Both dealers I mentioned offer beginners kits, including a basic strop etc. and they also check and hone each and every razor they sell, so that you KNOW it's shave ready when you receive it. I would contact your dealer of choice and discuss what they can do for you.
My personal view is that perhaps a paddle strop might be the best option when starting out. It's more difficult to roll the edge for a beginner on a paddle strop. (Note... I never followed my own advice when I started out)
Later it can be used as a pasted strop to maintain your razors, so they don't need to be honed as often. It will keep them going for some time, but it won't prevent the need for honing. But remember, once you paste a strop, you can never go back. The paste cannot be fully removed, so make sure you REALLY want to paste it. A barbers hone could also be used to maintain a razor, though I was never really happy with the edges from my two hones.

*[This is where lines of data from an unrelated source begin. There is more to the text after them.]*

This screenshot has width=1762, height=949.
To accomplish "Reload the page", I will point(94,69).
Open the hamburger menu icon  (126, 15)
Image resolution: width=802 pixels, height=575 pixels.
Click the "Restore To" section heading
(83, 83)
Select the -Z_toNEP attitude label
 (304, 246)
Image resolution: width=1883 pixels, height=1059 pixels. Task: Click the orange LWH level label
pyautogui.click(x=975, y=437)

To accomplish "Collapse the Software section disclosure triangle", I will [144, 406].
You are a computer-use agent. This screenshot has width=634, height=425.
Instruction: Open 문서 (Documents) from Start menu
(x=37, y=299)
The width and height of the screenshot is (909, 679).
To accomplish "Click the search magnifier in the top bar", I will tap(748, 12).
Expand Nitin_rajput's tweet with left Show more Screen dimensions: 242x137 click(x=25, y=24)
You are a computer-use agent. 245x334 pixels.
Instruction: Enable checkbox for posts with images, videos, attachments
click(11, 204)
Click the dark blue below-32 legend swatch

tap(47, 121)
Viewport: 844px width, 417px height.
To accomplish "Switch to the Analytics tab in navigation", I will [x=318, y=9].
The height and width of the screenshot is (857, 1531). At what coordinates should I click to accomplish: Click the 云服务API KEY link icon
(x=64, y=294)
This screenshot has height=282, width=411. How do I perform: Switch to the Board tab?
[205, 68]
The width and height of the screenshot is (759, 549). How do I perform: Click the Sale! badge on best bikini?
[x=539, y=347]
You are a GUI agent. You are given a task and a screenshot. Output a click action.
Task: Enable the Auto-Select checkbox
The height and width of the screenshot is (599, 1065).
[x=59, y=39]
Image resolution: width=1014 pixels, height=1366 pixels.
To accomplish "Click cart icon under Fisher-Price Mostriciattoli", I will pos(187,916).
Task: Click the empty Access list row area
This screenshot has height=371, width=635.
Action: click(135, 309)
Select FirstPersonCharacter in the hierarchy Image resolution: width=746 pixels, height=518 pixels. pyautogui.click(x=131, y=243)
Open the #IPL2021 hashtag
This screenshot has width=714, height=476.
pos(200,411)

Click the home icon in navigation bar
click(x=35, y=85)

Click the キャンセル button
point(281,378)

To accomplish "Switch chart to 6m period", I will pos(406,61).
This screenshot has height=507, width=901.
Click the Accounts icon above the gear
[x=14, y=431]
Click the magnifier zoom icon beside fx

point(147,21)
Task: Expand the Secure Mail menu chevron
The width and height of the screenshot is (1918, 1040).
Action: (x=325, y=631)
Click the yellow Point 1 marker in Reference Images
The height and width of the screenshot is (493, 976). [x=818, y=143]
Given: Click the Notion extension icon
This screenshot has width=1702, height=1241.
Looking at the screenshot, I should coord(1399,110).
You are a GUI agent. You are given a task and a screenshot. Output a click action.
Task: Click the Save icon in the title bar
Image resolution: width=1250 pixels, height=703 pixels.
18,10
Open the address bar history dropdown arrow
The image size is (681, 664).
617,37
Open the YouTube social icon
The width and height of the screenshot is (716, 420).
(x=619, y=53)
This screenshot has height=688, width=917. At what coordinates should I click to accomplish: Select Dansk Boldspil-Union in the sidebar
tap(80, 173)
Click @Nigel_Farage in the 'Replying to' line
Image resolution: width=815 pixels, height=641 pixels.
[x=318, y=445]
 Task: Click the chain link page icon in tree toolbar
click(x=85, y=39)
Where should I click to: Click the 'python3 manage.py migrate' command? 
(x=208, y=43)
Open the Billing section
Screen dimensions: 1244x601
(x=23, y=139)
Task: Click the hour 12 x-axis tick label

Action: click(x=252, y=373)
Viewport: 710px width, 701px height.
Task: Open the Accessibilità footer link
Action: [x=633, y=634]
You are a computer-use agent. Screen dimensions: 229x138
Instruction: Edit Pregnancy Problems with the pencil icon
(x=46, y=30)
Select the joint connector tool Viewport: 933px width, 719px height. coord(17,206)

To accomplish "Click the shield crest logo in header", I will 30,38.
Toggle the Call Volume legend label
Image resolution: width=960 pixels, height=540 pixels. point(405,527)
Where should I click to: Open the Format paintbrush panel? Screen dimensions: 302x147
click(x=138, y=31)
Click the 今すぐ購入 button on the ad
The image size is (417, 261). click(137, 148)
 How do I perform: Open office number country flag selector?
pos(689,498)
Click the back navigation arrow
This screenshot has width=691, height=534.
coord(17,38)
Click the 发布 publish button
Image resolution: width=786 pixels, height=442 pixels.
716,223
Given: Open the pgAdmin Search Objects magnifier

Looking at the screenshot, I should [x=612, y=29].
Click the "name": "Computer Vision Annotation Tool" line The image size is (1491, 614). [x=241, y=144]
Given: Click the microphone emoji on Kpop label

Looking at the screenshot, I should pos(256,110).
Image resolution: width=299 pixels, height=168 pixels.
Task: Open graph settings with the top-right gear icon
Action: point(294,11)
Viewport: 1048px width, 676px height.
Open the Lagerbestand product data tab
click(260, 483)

I'm keen on purchasing inexpensive, used, quality razors and bringing them back to life... Not as easy today, as it was even 10 years ago, as most offerings have been picked over on places such as Ebay. Still, it is possible to find a nice, inexpensive razor with no serious issues except for perhaps a bit of tarnish, at an antique shop or whatever it is you call them in the UK. My first razor was a mid 1900s Clauss razor, it was worn and tarnished but today it's still my most cherished razor, and it cost me less than $20 at the time. I learned to hone on it, I learned to strop on it, and it's my test razor for any new hones I obtain, as I know the razor so well. I have new razors that see far less use then my old Clauss.
I would strongly suggest, new or used, that you obtain at least 2 straight razors for your use to start. One is none and 2 is one. A razor goes dull, you strop it badly and roll the edge, you accidentally touch the fawcet while shaving and chip the edge.... Now you have a dull or damaged razor in need of honing... what will you shave with in the mean time? A sharp, inexpensive, used razor, will shave infinitely better than the razor you just sent out for honing and that won't be back for a week or two. <grin> If you do your own honing, like I do, it's in my nature at least, to have a dull pile and a sharp pile of razors... When a razor starts to tug a bit much, I toss in the "for honing" pile and select another one. I do have a rotation of sorts, but I select a razor based on my mood more than anything.
Vintage razors shave every bit as well as brand new ones, you won't be giving anything up other than the higher cost of a new razor.